Compte tenu de la préoccupation que cet objectif ne pourra être atteint, il a été souligné que cette Coalition est invitée à solliciter la participation des gouvernements, de même que la créativité et l'énergie morale des sociétés et des peuples d'Amérique latine et des Caraïbes. La sécurité alimentaire demeure la priorité absolue des efforts de la FAO.

La Conférence a adopté la décision de proposer au prochain "Sommet mondial de l'alimentation: cinq ans après" (Rome, 10 -13 juin), la création d'un groupe de travail intergouvernemental au sein de la FAO, comme mécanisme officiel chargé d'élaborer, en l'espace de deux ans, le Code de Conduite volontaire sur le droit à l'alimentation.

Ayant constaté la nécessité de mobiliser des ressources pour la lutte contre la faim, la Conférence a exhorté à nouveau les pays développés à respecter l'engagement de consacrer 0,7% de leur produit national brut à l'aide officielle au développement.

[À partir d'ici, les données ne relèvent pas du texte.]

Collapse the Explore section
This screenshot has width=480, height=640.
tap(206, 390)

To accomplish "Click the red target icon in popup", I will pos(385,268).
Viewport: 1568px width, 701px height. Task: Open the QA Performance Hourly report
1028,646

Reconnaissant les préoccupations exprimées par les délégations du Comité technique, la Conférence a souligné que les subventions à l'agriculture dans les pays développés et les barrières qu'elles créent au commerce international jouent un rôle essentiel dans les difficultés rencontrées par les pays pour résoudre leurs problèmes d'insécurité alimentaire.

Pour cette raison, la Conférence a demandé à la FAO d'appuyer la formation d'experts qui permettent d'améliorer la capacité de négociation des pays de la Région dans les cycles de négociations commerciales multilatérales, afin de réduire le déséquilibre par rapport aux pays développés.

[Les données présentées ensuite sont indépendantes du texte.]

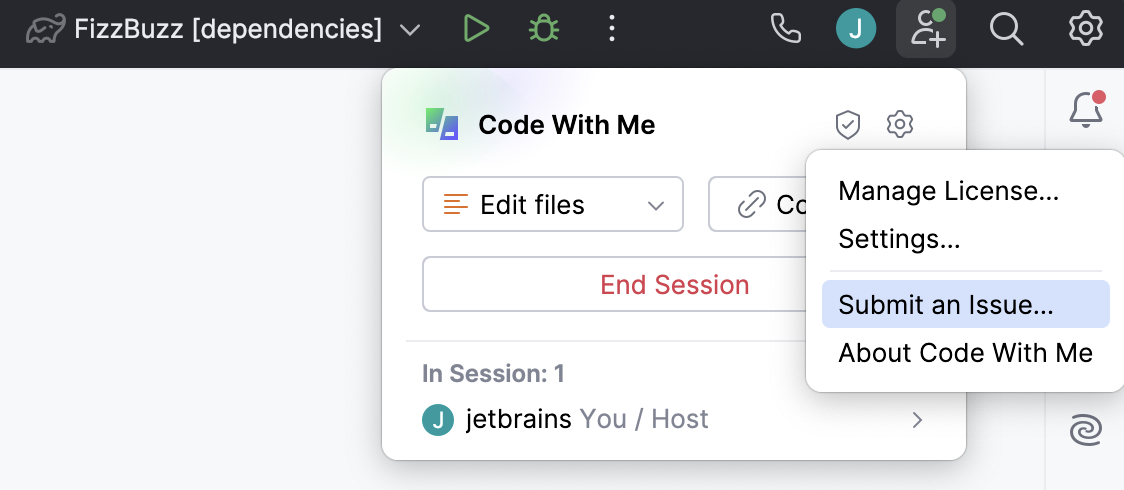Open the Edit files permission dropdown
This screenshot has width=1124, height=490.
tap(553, 205)
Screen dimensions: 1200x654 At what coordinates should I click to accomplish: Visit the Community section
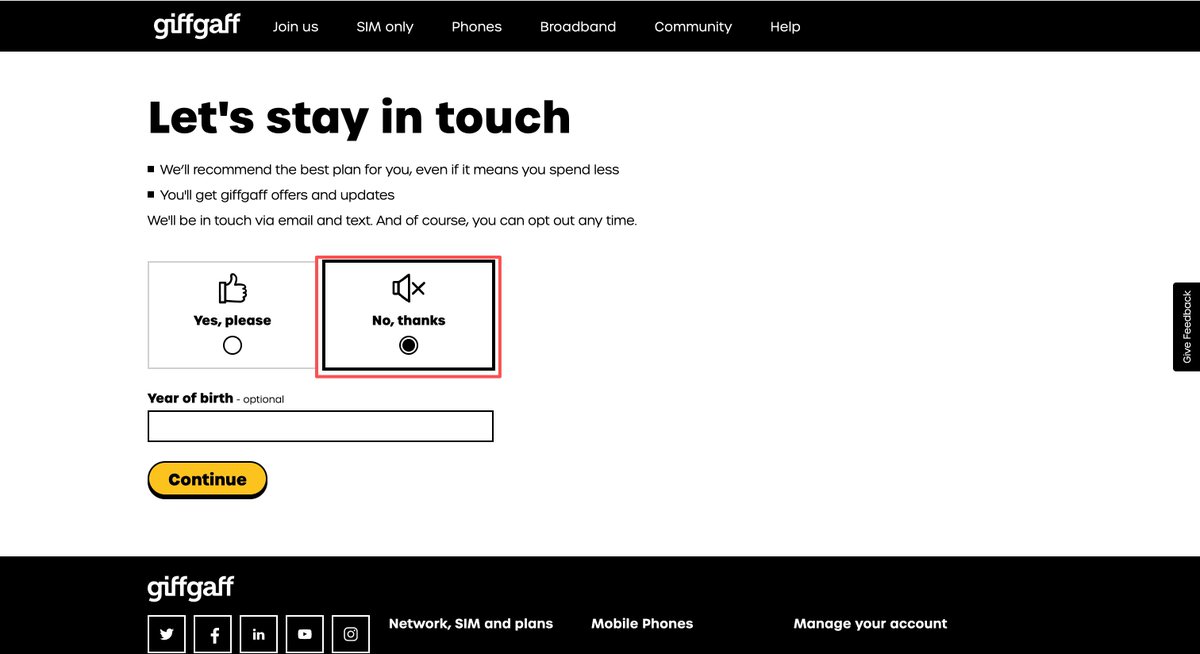click(693, 27)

Dans un autre ordre d'idées, la Conférence a demandé à la FAO d'appuyer la mise au point de programmes ciblés sur les femmes et les jeunes des zones rurales, et de continuer à promouvoir la coopération Sud-Sud, en particulier par le biais de son Programme spécial sur la sécurité alimentaire (PSSA).

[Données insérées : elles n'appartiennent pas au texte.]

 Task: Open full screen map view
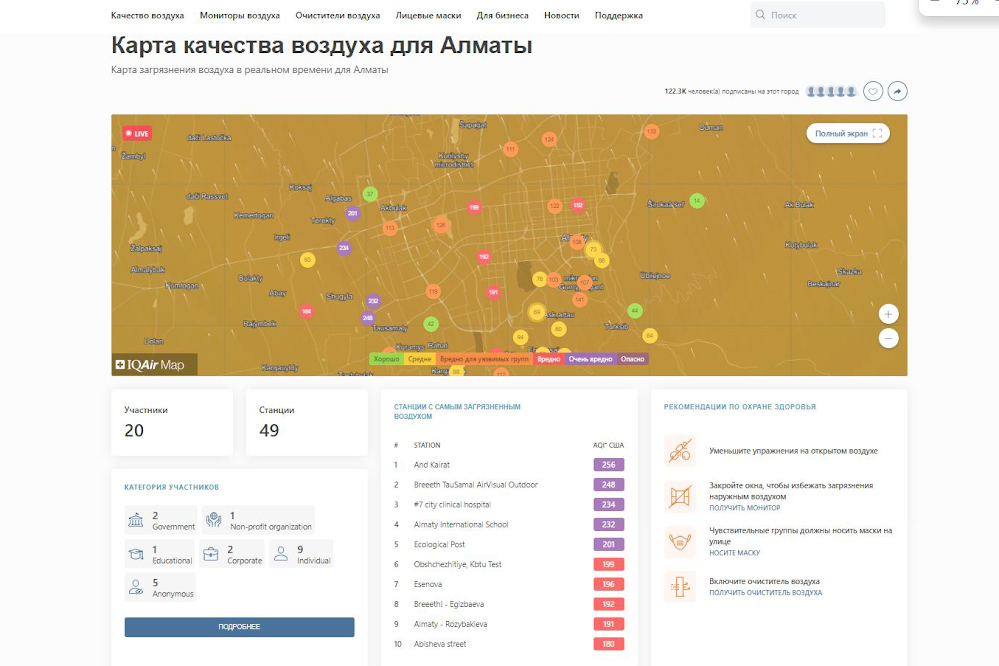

La Conférence a également écouté la déclaration finale et le plan d'action approuvés par les 42 Organisations de la société civile et ONG d'Amérique latine et des Caraïbes, réunies à leur deuxième Consultation régionale. Le document met l'accent sur le prochain "Sommet mondial de l'alimentation: cinq ans après" et fait remarquer que ce n'est pas la production insuffisante d'aliments qui est à l'origine du fléau de la faim, mais la répartition inégale des ressources productives et des revenus.

Enfin, la Conférence a pris note de l'offre du Guatemala d'accueillir la 28ème Conférence régionale de la FAO pour l'Amérique latine et les Caraïbes en 2004.

C'est ainsi qu'a pris fin la 27ème Conférence régionale de la FAO, dont les travaux ont été présidés par M. Alfredo Jordán, Ministre de l'agriculture de Cuba, et qui a vu la présence du Directeur général de l'Organisation, M. Jacques Diouf.